Entre plaidoyer nostalgique et colère argumentée, l’écrivain Christian Authier se souvient d’un service public qui faisait jadis l’identité de notre pays
Il fallait que ce soit un fils de postier devenu écrivain qui s’y colle. Défendre, se souvenir, rappeler les étapes d’une longue désagrégation, évoquer la poétique de la carte postale et la mystique du facteur, la performance du courrier à J+1 et la philatélie comme passion nocturne française. Et puis, il y eut l’ouverture à la concurrence, les directives européennes, le flou juridique sur le statut, la privatisation qui ne dit jamais son nom et cette technostructure qui abat les chênes en feignant d’œuvrer pour le bien commun. La réorganisation permanente et la pression managériale firent le reste, dénaturer, détricoter et défaire un « trésor » national.
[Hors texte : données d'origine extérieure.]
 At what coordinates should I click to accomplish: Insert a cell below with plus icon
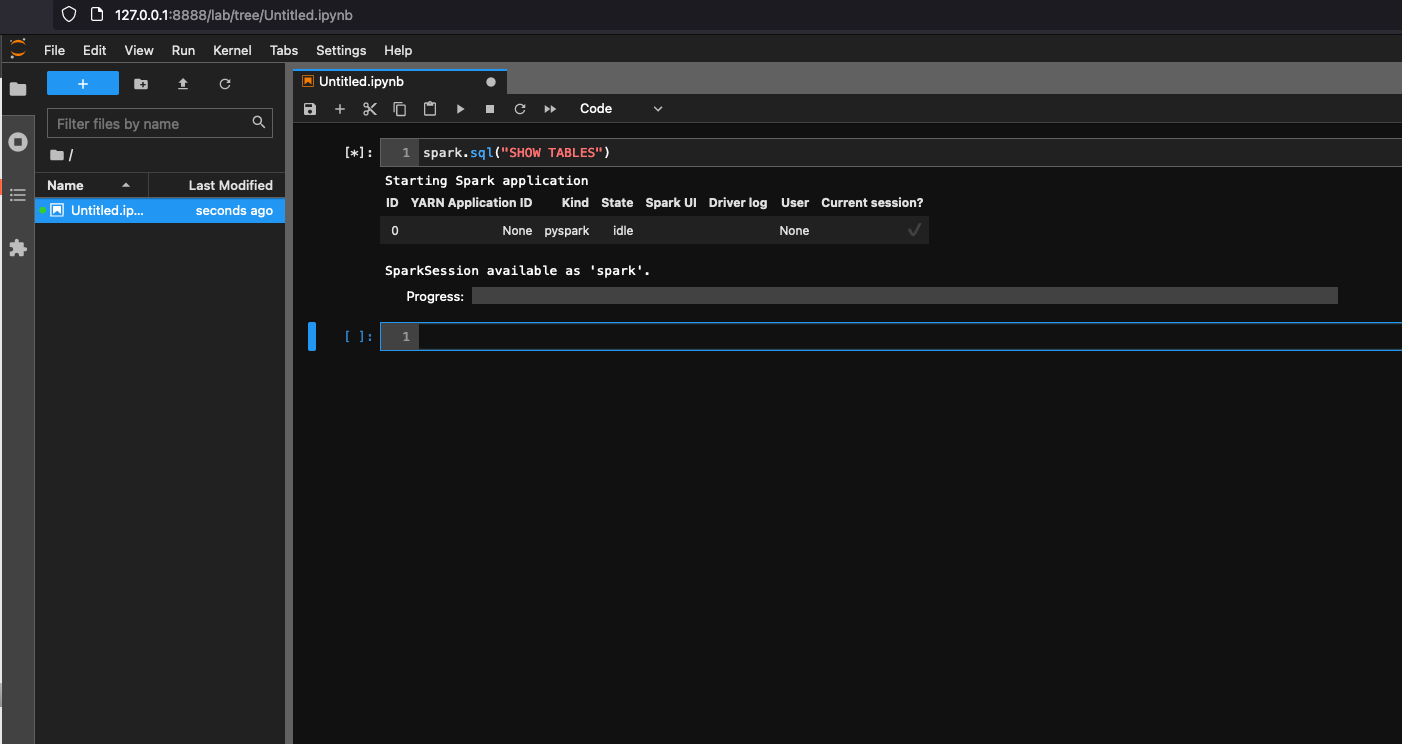coord(340,109)
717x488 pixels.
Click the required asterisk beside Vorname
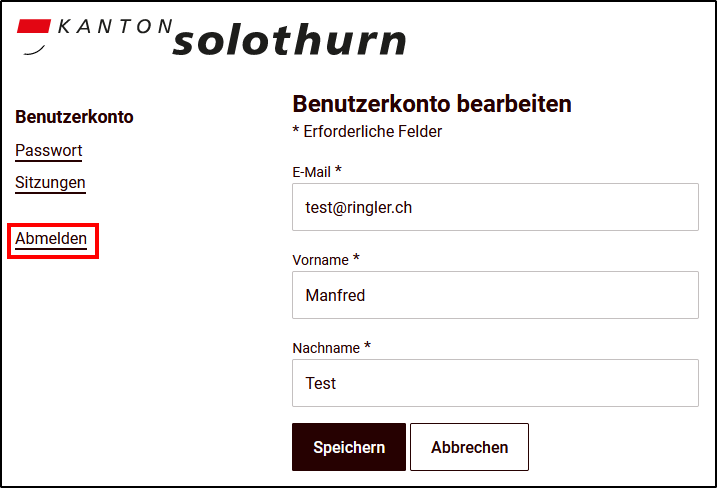click(x=356, y=257)
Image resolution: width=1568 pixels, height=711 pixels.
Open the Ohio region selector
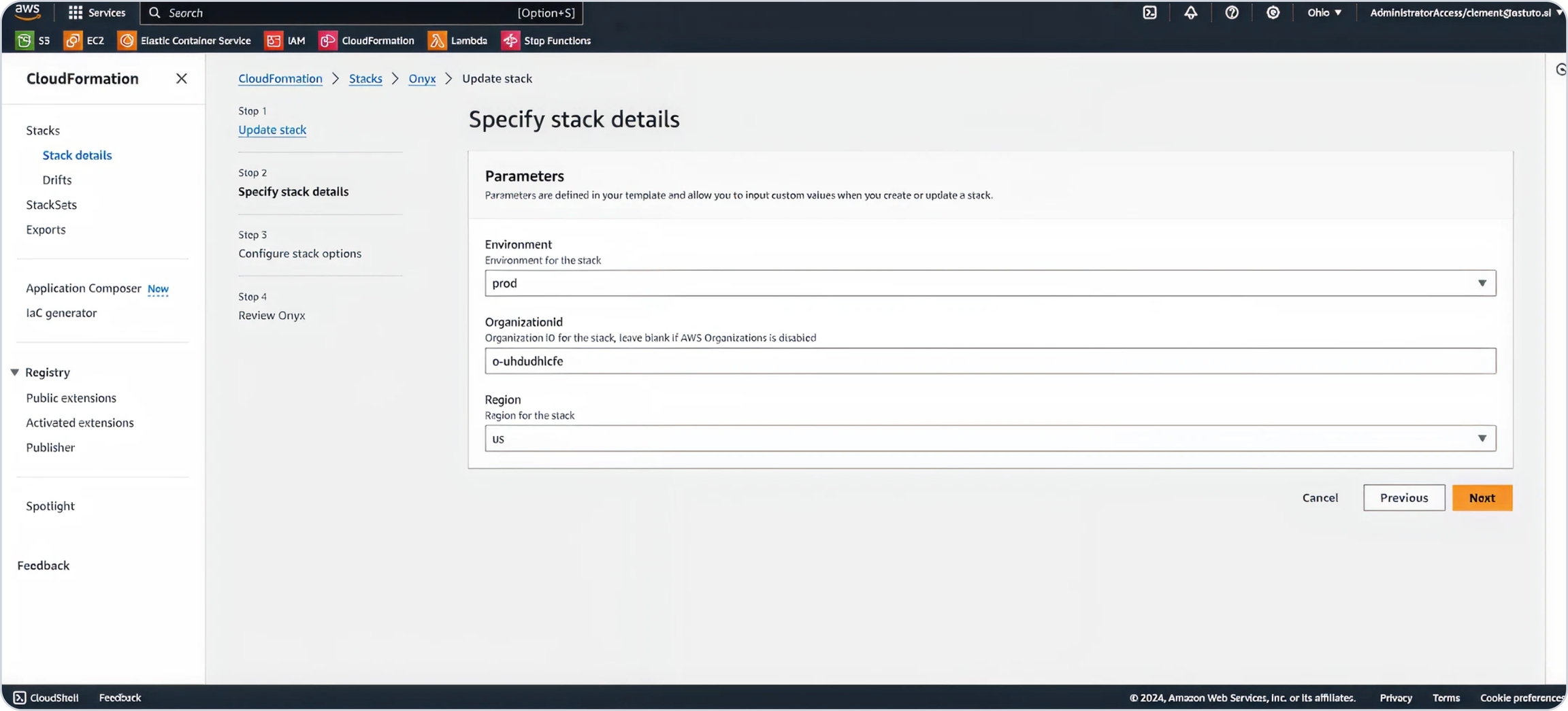point(1324,13)
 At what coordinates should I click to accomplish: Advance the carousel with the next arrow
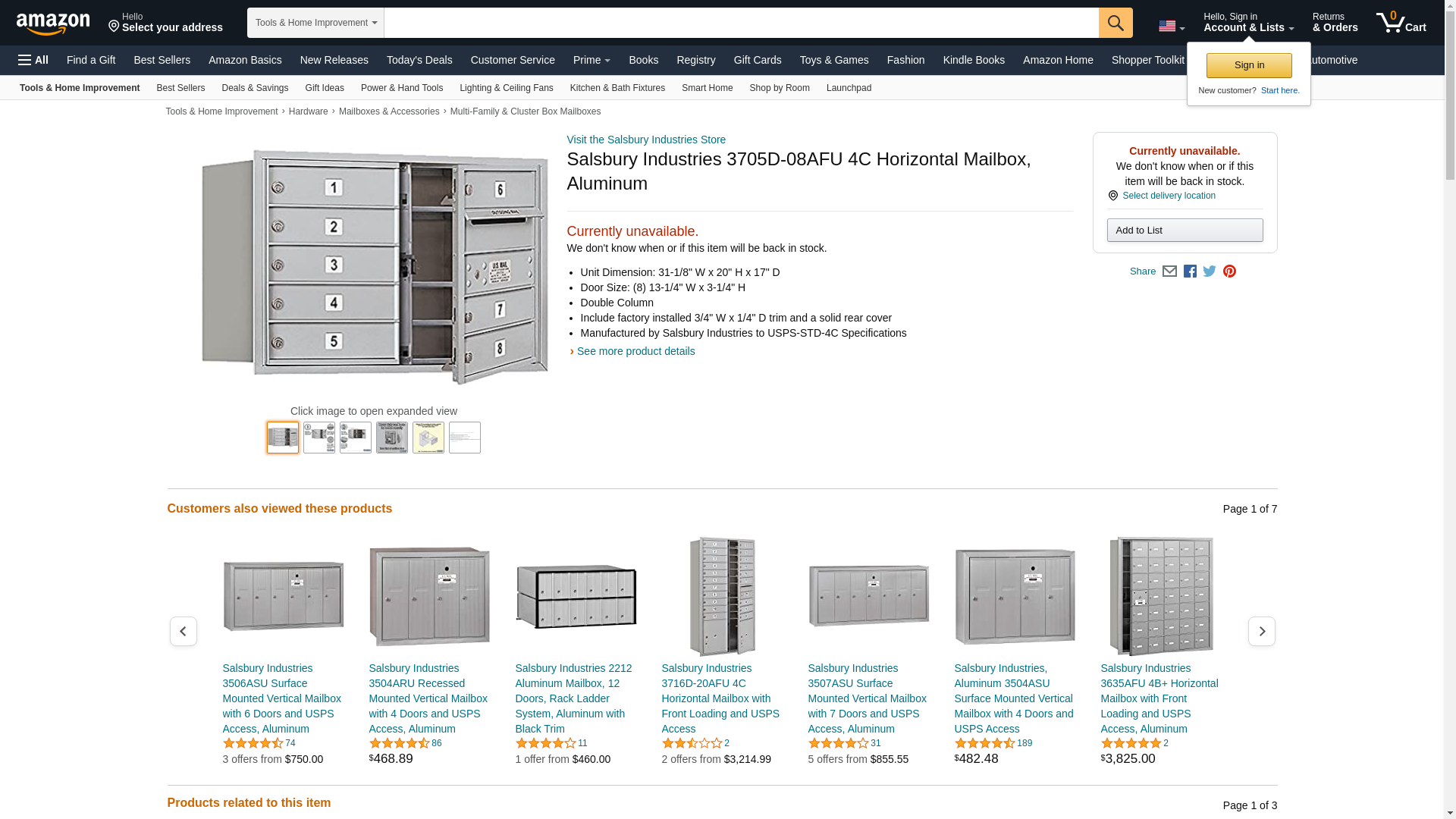[1261, 631]
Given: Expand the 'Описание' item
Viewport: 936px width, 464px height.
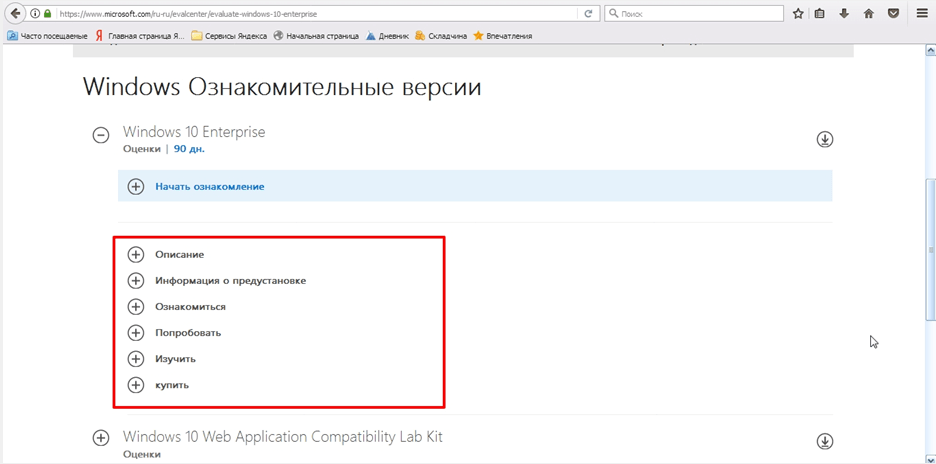Looking at the screenshot, I should tap(136, 255).
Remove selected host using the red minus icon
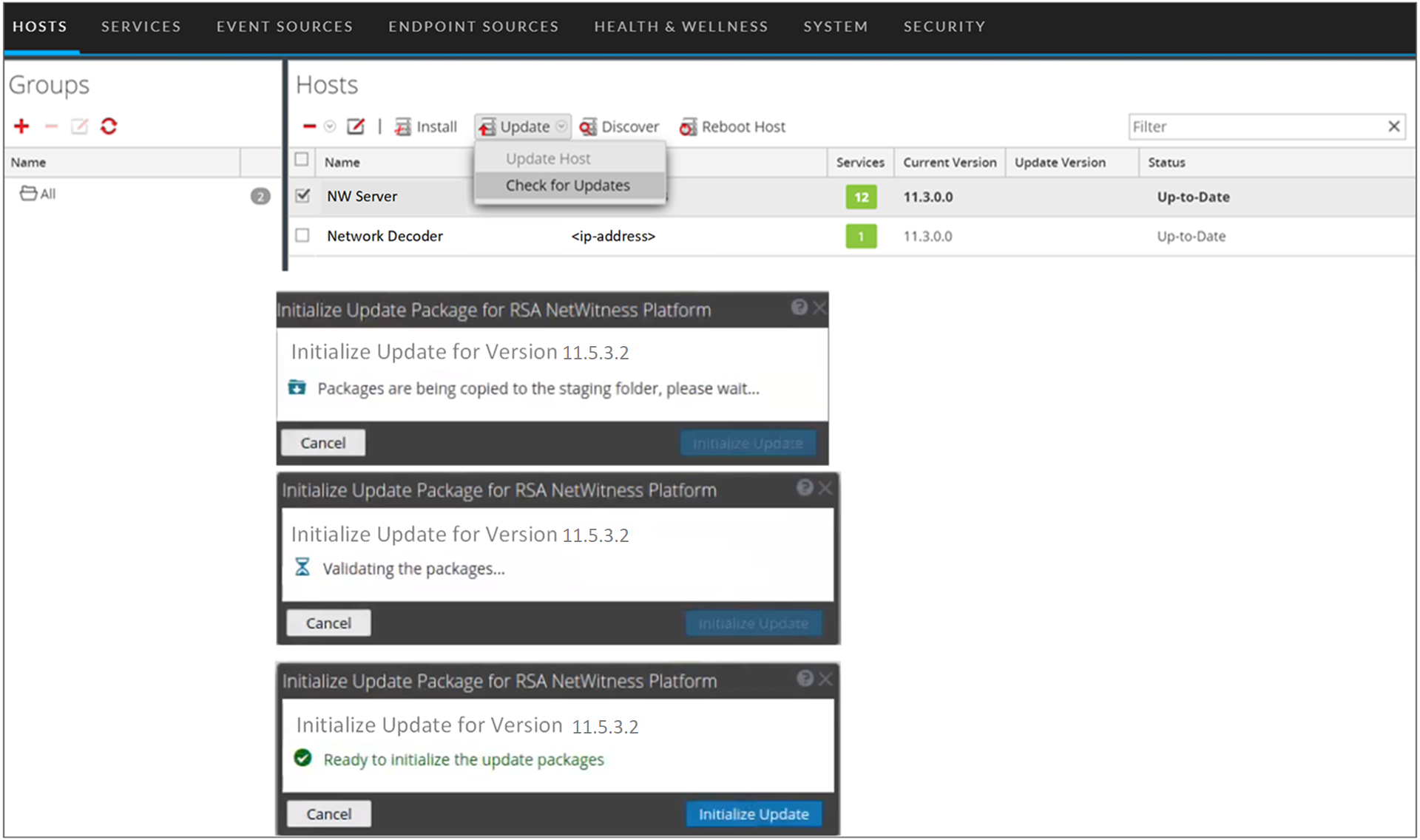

La Poste: symbole du sacrifice de la France d’avant
Si bien qu’il est difficile de reconnaître notre Poste mythifiée, les 4L fourgonnettes jaune paille de nos campagnes, les merveilles du calendrier, une rigueur et une régularité qui firent dire à Gabin dans « Le Cave se rebiffe » que le monde nous enviait cette admirable administration nommée PTT. Donc, c’est un enfant de la Poste qui a travaillé au cœur de la bête durant ses vacances, du tri à la distribution, au contact direct de ses ex-agents publics et qui a suivi l’assèchement et la perte de sens d’une entreprise emblématique de notre paysage. Enlevez la Poste de notre décor, et c’est un peu de France qu’on sacrifie sur l’autel d’une modernité mortifère. Tout le monde y est allé un jour, a pesté dans la queue, a même maudit ces « fonctionnaires », quelques blagues circulaient sur leur peu d’entrain à travailler, mais globalement nous avons été satisfaits du service rendu. Un maillage extraordinaire du territoire, une présence humaine qui ne se monétise pas ; du liant, du lien, de l’entraide, le même traitement dans un village de Haute-Corse que boulevard Raspail, une forme de citoyenneté souterraine qui conditionnait ce fameux « vivre ensemble ».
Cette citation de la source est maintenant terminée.